* **Provided passage**
┌────────

Illegal immigrants are pouring into the United States. Pro-immigration rallies and anti-immigration rallies alternated with equal fervor this spring, while the number of illegals living in the country continued to grow towards 10 million. Pending legislation threatens to make illegal immigration a felony and to build a wall across the southern border. A group of armed civilians calling itself the Minutemen Project patrols areas where illegal immigrants frequently cross into America, while southwestern talk radio stations voice their shrill support for the Minutemen. Illegal immigration is present and it is growing. Americans need to decide what to do about it.
The arguments can be confusing. Anti-immigration groups ask us to consider our self-interest as Americans, claiming that illegal immigrants are stealing jobs and benefits from citizens. Pro-immigration groups, by default, concede the question of self-interest to their opponents. They ask Americans to consider the broken homes deported immigrants leave behind and the tragedy of those who die crossing the desert from Mexico. So which is it? Should we protect our jobs and our taxes, or be moved by the plight of those who seek refuge while we allow our country to be overrun?

└────────

* **Dataset excerpt**

┌────────

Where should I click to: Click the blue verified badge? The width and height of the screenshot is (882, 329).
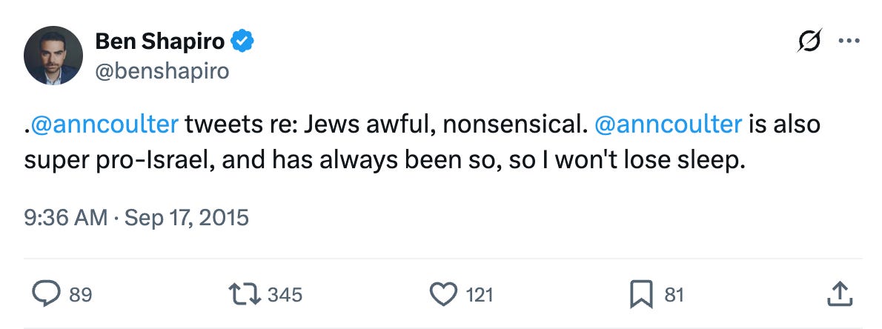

└────────

* **Goal of the exercise**
Pick up the passage on illegal immigration in the United States after its final sentence and continue writing it.

* **Written answer**
It’s a trick question.
In one respect, the anti-immigration groups are correct: Americans should consider their self-interest when deciding where they stand on immigration. But they are wrong that illegal immigrants are a drain or a scourge. Immigrants, illegal or otherwise, are a boon to the United States.
Consider the arguments to the contrary. The claim that illegal immigrants hurt the economy boils down to two allegations. The first is that immigrants steal jobs from Americans. The second is that they suck up welfare or benefits without paying enough taxes to cover themselves.
It is true that immigrants work when they get to America. They get jobs as soon as they can, and yes, they’re willing to work cheaply. But they don’t steal jobs. If you’re paying the teenager who baby-sits your children $15 an hour, and the girl across the street comes along and says, “I’ll do it for $10,” has the new girl stolen anything when you hire her? Of course not. It’s your money. You have no obligation to pay a higher price, if you can get the labor for a lower one. That doesn’t change when the nationality of the cheaper babysitter happens to be Mexican. As long as the money that you worked for still belongs to you, you get to choose what to do with it.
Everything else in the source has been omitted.